La empresa explica que esta ubicación contribuye al sellado del almacén

La Administración socialista desoyó las peticiones para evaluar los riesgos sísmicos

Instalación de la plataforma de procesos del proyecto Castor. Ver fotogalería
Instalación de la plataforma de procesos del proyecto Castor.

El almacén de gas de Vinaròs (Castellón), que los geólogos vinculan con más de 320 seísmos producidos desde septiembre, se levantó sobre una falla de 51 kilómetros perfectamente registrada por el Instituto Geológico y Minero de España (IGME). En los alrededores hay otras dos grandes fallas, de 18 y 35 kilómetros, y muchas más de tamaño más pequeño que no están cartografiadas. La empresa Escal UGS, promotora del proyecto, no solo no ve ningún riesgo en ello, sino que explica que la falla forma parte del cierre de la estructura del almacén Castor, lo que permite el sellado del almacenamiento. La Administración socialista, que autorizó el proyecto, no era ajena a la preocupación de diferentes actores, como el Observatorio del Ebro o cientos de particulares, que expresaron durante la tramitación del estudio de impacto ambiental sus temores a posibles terremotos. El visto bueno ambiental, cursado por el Ministerio de Medio Ambiente, no hacía alusión alguna a riesgos sísmicos.
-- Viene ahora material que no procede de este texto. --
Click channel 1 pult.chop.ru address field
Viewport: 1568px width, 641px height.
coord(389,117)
En medio de nuevos seísmos, el último más importante de magnitud 4,1, el Gobierno anunció ayer que se suspendía “de forma indefinida” la inyección de gas en el almacén subterráneo ubicado frente a las costas de Vinaròs (Castellón). Este cese, que antes se denominó “temporal”, va adquiriendo visos de permanencia. Tanto el ministro de Industria, José Manuel Soria, como el de Medio Ambiente, Miguel Arias Cañete, coincidieron en que no se reanudará la actividad mientras no haya garantías técnicas de seguridad para las personas y los bienes. Por primera vez, Soria se atrevió a vincular con una “probabilidad muy alta” los seísmos con la inyección del primer gas en el almacén, aunque precisó que todavía no tienen “constancia científica”.
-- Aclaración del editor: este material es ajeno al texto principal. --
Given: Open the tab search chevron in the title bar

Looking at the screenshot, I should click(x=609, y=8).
La plataforma del Castor está justo encima —forma parte del sellado del almacén— de la fosa de Amposta, señala el catedrático de Geología de la Universidad de Zaragoza José Luis Simón. Sin embargo, los epicentros de los terremotos se han localizado al sureste, a unos 10 o 12 kilómetros del punto en el que se ha estado inyectando el gas colchón. Los temblores, por tanto, los podría haber provocado una falla más pequeña no cartografiada. El hecho de que los seísmos de mayor magnitud se registraran días después de que terminara la inyección podrían indicar que la respuesta no fue inmediata, sino una especie de “reacción en cadena”. ¿Hasta dónde puede llegar esa reacción en cadena? “No lo sé”, contesta Simón. “Nos falta información, una cartografía fina de todas las fallas, pero espero que alguien aprenda de esto”, añade. “La información sobre la existencia de las fallas más grandes existe desde hace tiempo, unos 20 años, en organismos oficiales”, añade.

La suspensión ha pasado en unos días de “temporal” a “indefinida”

El Instituto Geológico y Minero de España (IGME) tiene a ocho personas dedicadas a elaborar el informe que pueda determinar cuáles son las fallas implicadas en los movimientos, explica un portavoz. Lo que saben por ahora es que los focos de los sismos se encuentran sobre fallas menos importantes, secundarias. El Instituto Geográfico Nacional (IGN), por su parte, está tratando de determinar con mayor precisión los epicentros de los terremotos, puesto que las localizaciones conocidas hasta ahora son aproximaciones que se están recalculando. Con la información procedente de ambos institutos se espera comprobar cuáles son las fallas que la inyección de gas ha despertado.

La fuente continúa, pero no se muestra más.